Introduction. We previously found a 3.6-fold increased risk of breast cancer in daughters associated with high maternal (F0) early postpartum serum EtFOSAA combined with high F0 cholesterol (https://doi.org/10.1016/j.reprotox.2019.06.012). Here we test the hypothesis that F0 early postpartum EtFOSAA, in combination with F0 serum cholesterol predicts abdominal obesity (waist circumference > 88cm) and/or whole-body overweight or obesity (body mass index > 25 kg/m(2)) in daughters (F1) at age 30 and granddaughters (F2) at age 20. Methods. We measured F1 and F2 weight, height, waist circumference and blood pressure when F1 were an average age of 50 years and adult F2 were an average age of 20 years (N=213 triads).
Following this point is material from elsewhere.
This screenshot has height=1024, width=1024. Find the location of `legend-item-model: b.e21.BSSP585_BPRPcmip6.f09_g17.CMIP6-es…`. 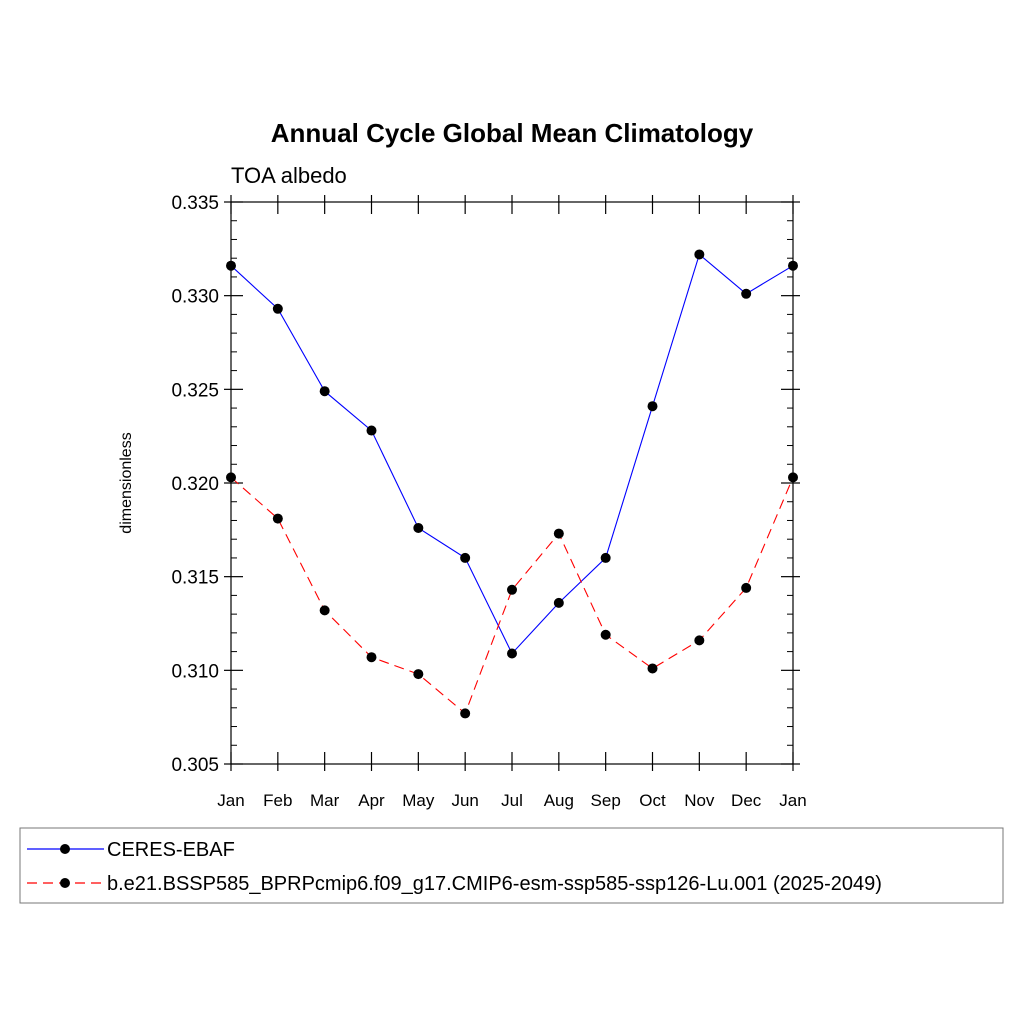

legend-item-model: b.e21.BSSP585_BPRPcmip6.f09_g17.CMIP6-es… is located at coordinates (454, 884).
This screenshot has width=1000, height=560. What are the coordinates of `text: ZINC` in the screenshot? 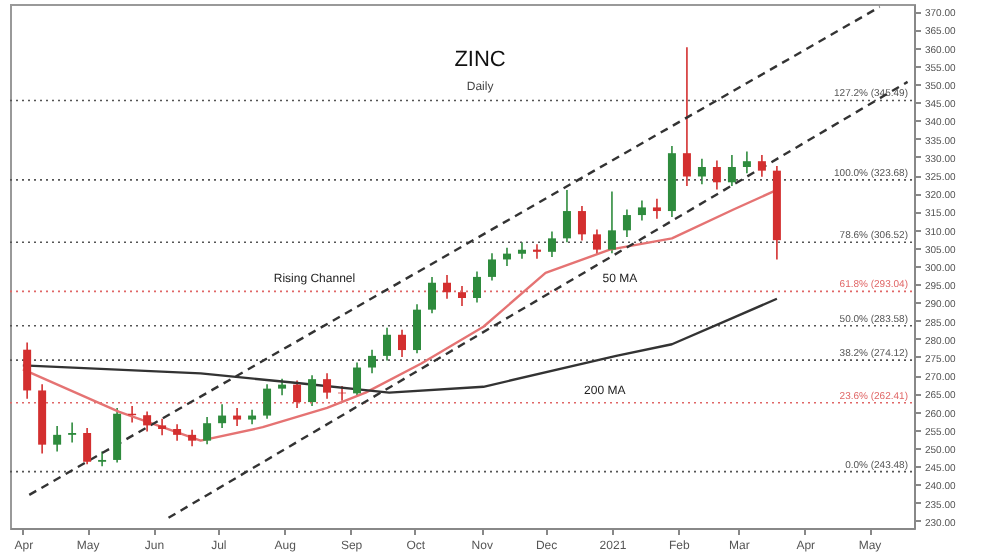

F1 also reported their weight at age 30, near the mean age of their pregnancies with their daughters (F2) to allow control for obesity during F2 gestation. EtFOSAA, PFOS, and cholesterol were assayed in archived early postpartum F0 serum samples collected within 3 days of delivery. Results. F0 cholesterol significantly (p<0.05) modified the association of F0 EtFOSAA with self-reported obesity at age 30 in F1 and measured abdominal and whole-body obesity, and blood pressure at age 20 in F2. Association patterns were similar for all outcomes: F0 EtFOSAA was associated with high metabolic risk when F0 serum cholesterol was low (Quartile 1): e.g. 20-year-old F2 had an estimated 2.3 fold increase in the joint risk of abdominal and whole-body obesity over the inter-quartile range of F0 ETFOSAA, 95% Confidence Interval= 1.1, 4.8. F0 EtFOSAA associations with F2 metabolic risk were independent of F0 race, early pregnancy overweight (BMI >25 kg/m(2)), and serum PFOS. F1 obesity at age 30 did not mediate F0 EtFOSAA associations with F2 outcomes, but additionally predicted high metabolic F2 risk. Conclusions. Findings support the hypothesis that in utero exposure to EtFOSAA impacts metabolic risk factors in female F2 exposed as germline and also independently via promotion of overweight in F1 (their mothers) during F2 gestation.